In “Eden”, the “fall into illusion” begins when the inner relationship of the three parts of our soul inverts and the pieces disconnect: (1) the Mind (“Adam”), which ought to be in charge, becomes passive and acquiesces to whatever the body wants; (2) the Body’s physical appetites (the “Serpent”) become active and take over as substitute ruler; (3) and the Heart (“Eve”), which ought to be focusing on the counsel of our Mind, listens instead to the serpent and fawns over the desires of the body. This is the real ‘sin of Eden’.

But why does this inversion happen?

Our souls inevitably turn upside-down, and the body becomes the ruling active force in our lives, when we are taken in by the overwhelmingly hypnotic spell of the material world around us, and our response is to disperse all our thoughts, interests, and energies, outward into that world.
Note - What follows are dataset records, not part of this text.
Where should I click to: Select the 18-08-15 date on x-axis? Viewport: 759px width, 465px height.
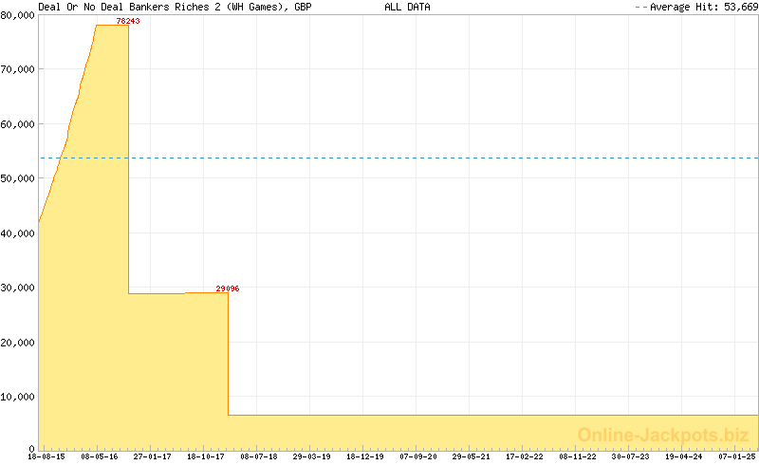pyautogui.click(x=45, y=456)
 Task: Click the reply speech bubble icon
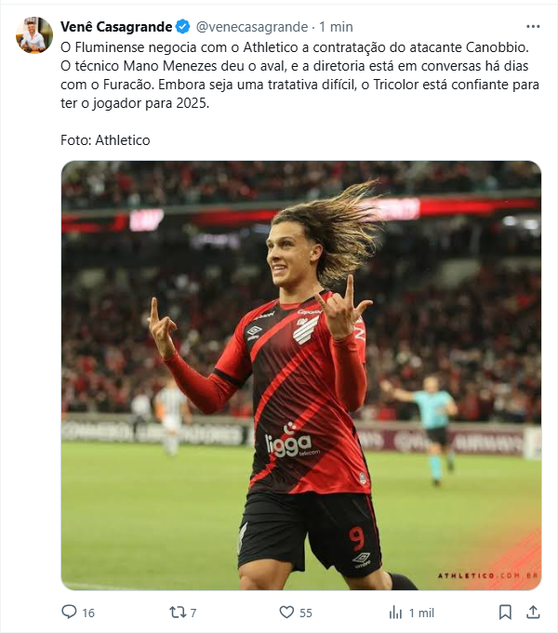69,612
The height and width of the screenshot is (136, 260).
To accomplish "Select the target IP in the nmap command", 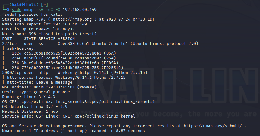I will point(80,10).
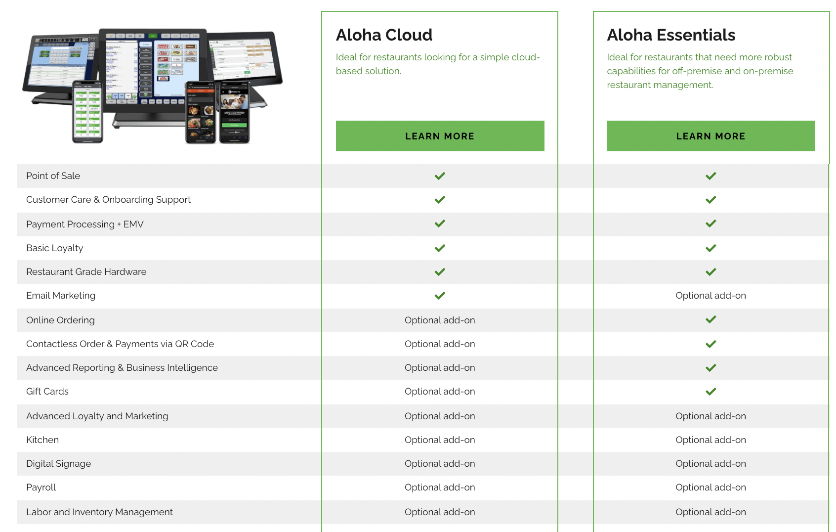Click Aloha Cloud checkmark for Payment Processing + EMV
This screenshot has width=836, height=532.
[x=440, y=223]
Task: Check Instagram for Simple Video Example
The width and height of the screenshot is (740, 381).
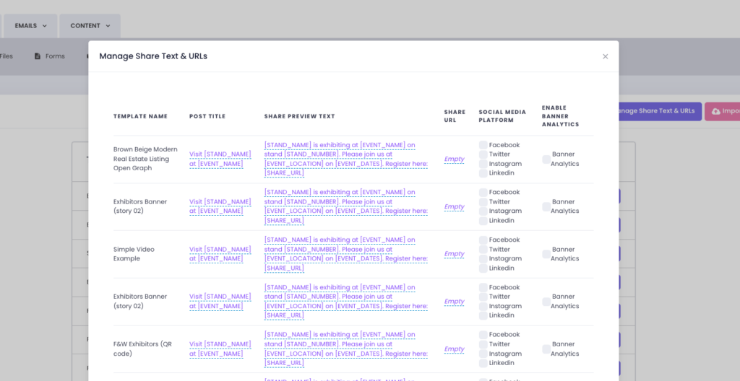Action: pos(483,259)
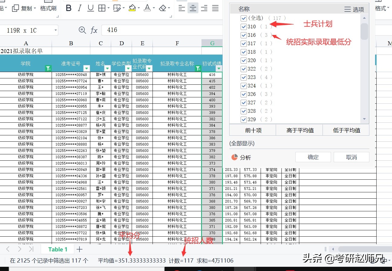This screenshot has height=271, width=392.
Task: Uncheck the checkbox for value 310
Action: (x=243, y=27)
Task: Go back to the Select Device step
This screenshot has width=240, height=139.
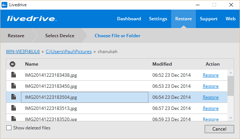Action: (x=60, y=35)
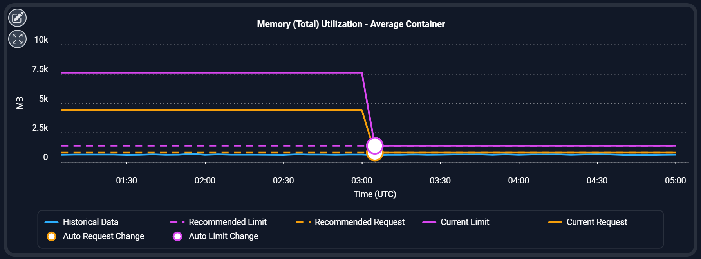
Task: Click the edit chart pencil icon
Action: pos(18,18)
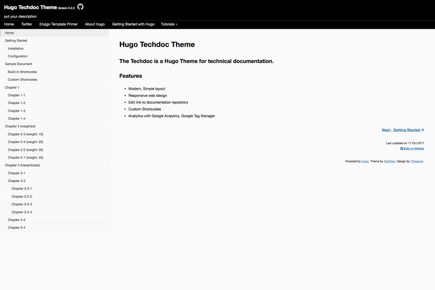Select Installation in the sidebar
Screen dimensions: 435x290
pyautogui.click(x=16, y=48)
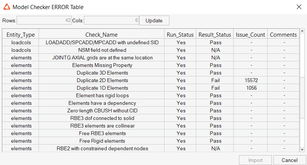The image size is (307, 165).
Task: Select the NSM field not defined row
Action: tap(102, 50)
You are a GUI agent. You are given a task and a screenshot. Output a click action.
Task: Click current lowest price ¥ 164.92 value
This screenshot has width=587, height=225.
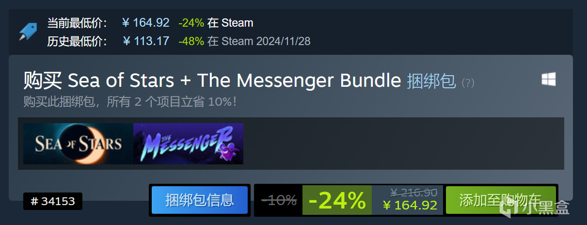coord(146,23)
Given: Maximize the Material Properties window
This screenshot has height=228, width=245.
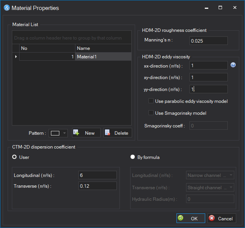Looking at the screenshot, I should (x=220, y=8).
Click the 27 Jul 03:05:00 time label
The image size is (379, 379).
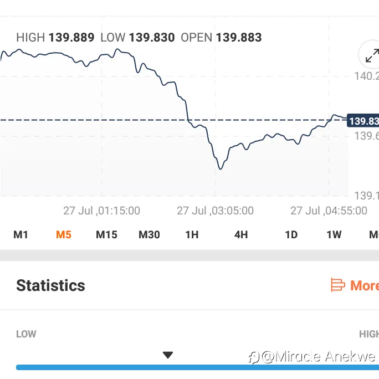(215, 211)
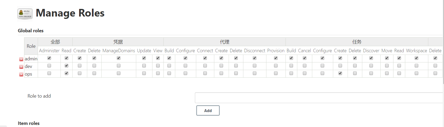Uncheck Read permission for ops role
The width and height of the screenshot is (444, 127).
pos(67,73)
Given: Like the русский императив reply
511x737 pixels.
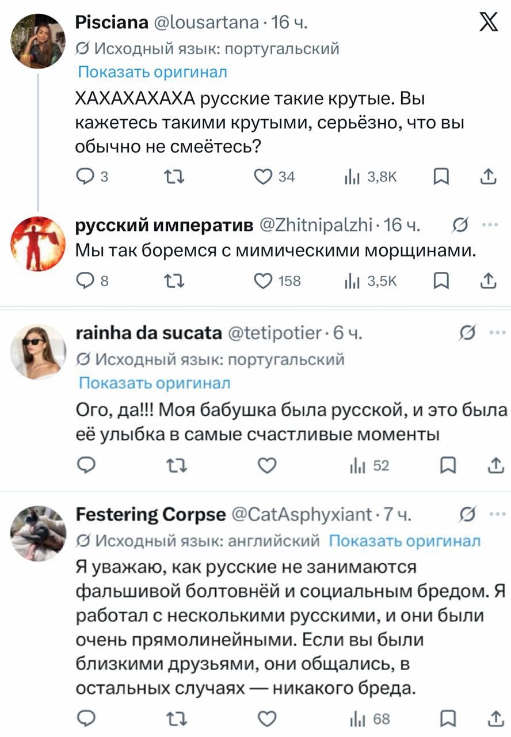Looking at the screenshot, I should click(265, 280).
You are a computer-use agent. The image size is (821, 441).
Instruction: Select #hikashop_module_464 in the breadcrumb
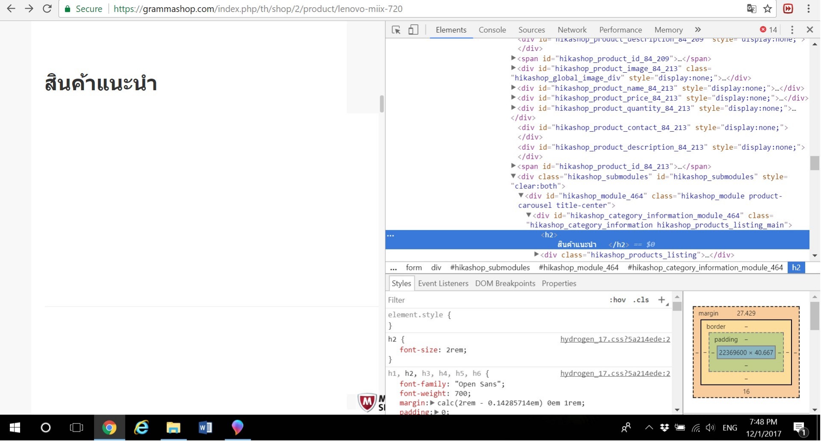(x=579, y=268)
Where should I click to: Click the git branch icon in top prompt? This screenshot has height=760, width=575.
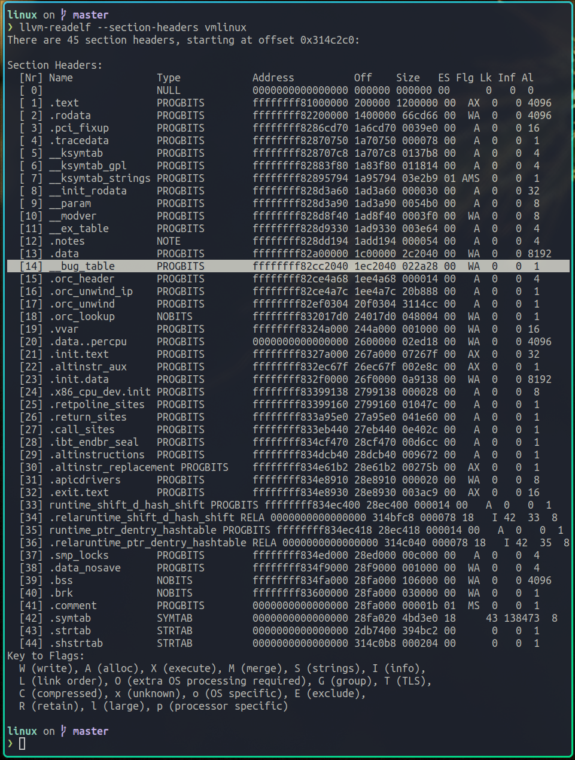63,14
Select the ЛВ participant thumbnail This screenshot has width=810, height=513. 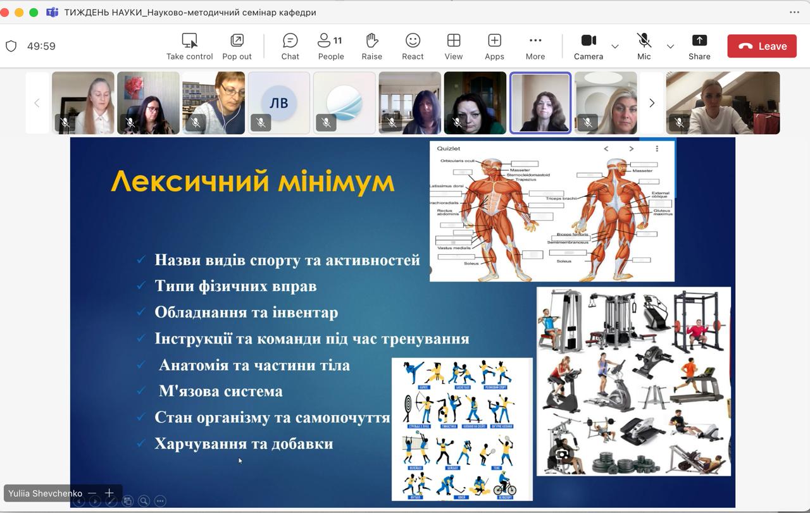(x=278, y=103)
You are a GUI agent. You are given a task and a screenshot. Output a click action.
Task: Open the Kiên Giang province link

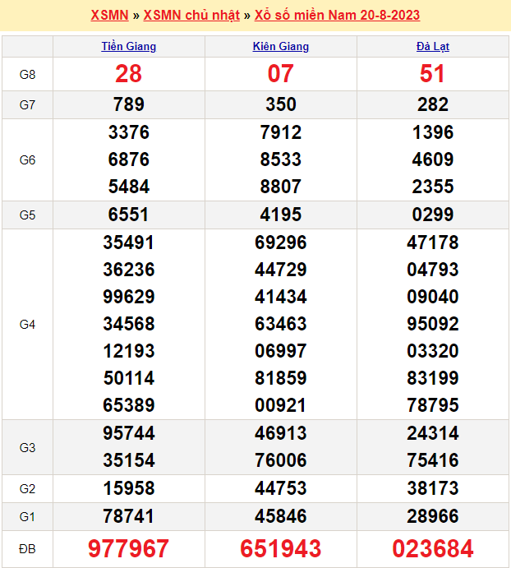pyautogui.click(x=281, y=46)
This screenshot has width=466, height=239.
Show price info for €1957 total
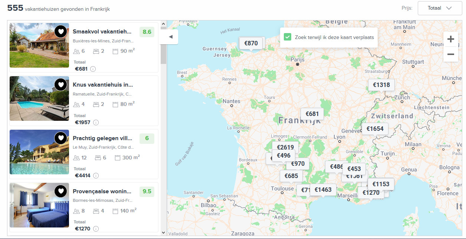[96, 122]
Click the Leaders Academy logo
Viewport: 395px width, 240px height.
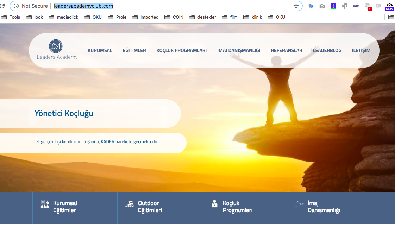57,50
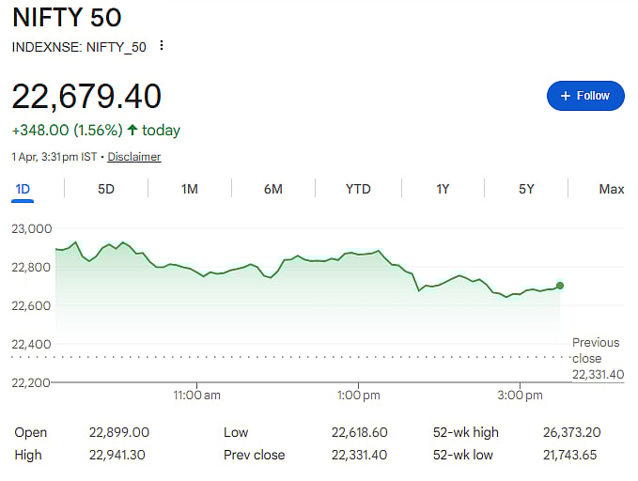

This means that the central focus of our lives, the soul’s ‘center of gravity’, shatters — and all the pieces end up being external to ourselves: in other people, events, and material objects.

Once the focus of all our attention is thus outside of us, and all our emotional and intellectual energies are constantly swept away by our fascination with external things, we stop experiencing our own inner Being, our own Presence, here in the midst of our own life. In other words, we forget ourselves, we lose ourselves, and external phenomena take control of our consciousness. While we are in this state, everything ‘just happens’ to us — we cannot really ‘do’ anything, since we are not really present. It is in just this way that we become completely passive, and the body and material world drag us by the nose through a life that we no longer own. Our participation in life is then as passive and unconscious as stone, and we are completely at the mercy of fashion and whim.

This is what it means in the Bible to be “asleep” – we are asleep to ourselves. While sleeping, we dream about ourselves and our idols. Sometimes our dreams are quite pleasant. Sometimes they are terrifying. In the end, of course, this difference scarcely matters.

(1) So now we have to start becoming awake to ourselves. In other words, when I experience something (an impression, a feeling, a physical sensation, a thought), I have to learn to be consciously aware that I am doing the experiencing, rather than passively letting it ‘just happen’ to me. We have to take a stop, and actively remember our presence in the world, by learning to divide our attention between the outer experience of the world and an inner conscious experience of the self, simultaneously: to remember to say “I Am” in the midst of the flow of life. This act of Self-Remembrance gradually creates an internal focal point of stability in a world of endless chaotic change, and it slowly but steadily begins to draw our center of gravity back inside.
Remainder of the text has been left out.